Lets import our easydata module first.
>>> import easydata as ed
Now lets select brand name from our HTML and pass test_html to our pq instance.
>>> ed.pq('.brand::text').get(test_html)
'EasyData'
If we wouldn’t add pseudo key ::text at the end of our css selector, then we would get
PyQuery instance instead of brand value.
7.2.1. Pseudo keys¶
-
::text¶
Pseudo key ::text will ensure that we get always text output. Any HTML child elements
will be stripped away and new line breaks will be converted to empty spaces.
Lets select in example bellow h2 element which has a child node div.
>>> ed.pq('h2::text').get(test_html)
'EasyData Test Product Item'
-
::ntext¶
Pseudo key ::ntext works same as a ::text but with exception that will perform
string normalization.

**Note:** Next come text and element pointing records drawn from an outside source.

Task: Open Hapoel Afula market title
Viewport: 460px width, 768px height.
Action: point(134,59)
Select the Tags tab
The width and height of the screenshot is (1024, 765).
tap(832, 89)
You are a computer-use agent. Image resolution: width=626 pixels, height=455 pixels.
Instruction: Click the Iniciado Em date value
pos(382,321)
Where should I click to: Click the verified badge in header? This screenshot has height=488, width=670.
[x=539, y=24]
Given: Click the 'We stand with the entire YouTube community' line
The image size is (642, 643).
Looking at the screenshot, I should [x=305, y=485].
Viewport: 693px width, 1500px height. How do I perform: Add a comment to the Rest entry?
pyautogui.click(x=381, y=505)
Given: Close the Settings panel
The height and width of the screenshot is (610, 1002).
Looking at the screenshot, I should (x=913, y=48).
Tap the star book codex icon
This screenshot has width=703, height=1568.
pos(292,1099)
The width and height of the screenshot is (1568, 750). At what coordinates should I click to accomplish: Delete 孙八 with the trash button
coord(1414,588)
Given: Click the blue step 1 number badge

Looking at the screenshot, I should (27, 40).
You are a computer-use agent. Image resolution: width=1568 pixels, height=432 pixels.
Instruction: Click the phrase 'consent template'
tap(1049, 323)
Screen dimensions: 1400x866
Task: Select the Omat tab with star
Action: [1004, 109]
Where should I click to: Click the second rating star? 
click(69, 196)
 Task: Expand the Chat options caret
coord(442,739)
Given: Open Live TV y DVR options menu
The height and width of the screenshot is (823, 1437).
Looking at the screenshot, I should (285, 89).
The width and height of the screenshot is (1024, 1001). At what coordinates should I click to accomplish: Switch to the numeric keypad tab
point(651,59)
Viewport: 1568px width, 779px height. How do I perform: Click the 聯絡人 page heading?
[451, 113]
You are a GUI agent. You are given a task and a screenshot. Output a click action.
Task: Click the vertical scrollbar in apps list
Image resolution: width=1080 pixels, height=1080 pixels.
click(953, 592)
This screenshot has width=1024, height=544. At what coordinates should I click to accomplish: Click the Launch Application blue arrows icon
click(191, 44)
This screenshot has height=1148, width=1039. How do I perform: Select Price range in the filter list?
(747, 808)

This means that any bad unicode will be fixed … at least in most
cases.
>>> bad_html = "<div>ünicode</div>"
>>> ed.pq('div::ntext').get(test_html)
'ünicode'
-
::attr(<attr-name>)¶
With pseudo key ::attr we can select attributes in HTML elements.
>>> ed.pq('.brand::attr(content)').get(test_html)
'EasyData'
-
::content¶
Pseudo key ::content is a shortcut for a ::attr(content).
>>> ed.pq('.brand::content').get(test_html)
'EasyData'
-
::href¶
Pseudo key ::href is a shortcut for a ::attr(href).
>>> ed.pq('.link::href').get(test_html)
'EasyData'
-
::src¶
Pseudo key ::src is a shortcut for a ::attr(src).
>>> ed.pq('img::src').get(test_html)
'http://demo.com/img1.jpg'
-
::val¶
Pseudo key ::val is a shortcut for a ::attr(value).
>>> ed.pq('#stock-quantity::val').get(test_html)
'EasyData'
-
::name¶
Pseudo key ::name is a shortcut for a ::attr(name).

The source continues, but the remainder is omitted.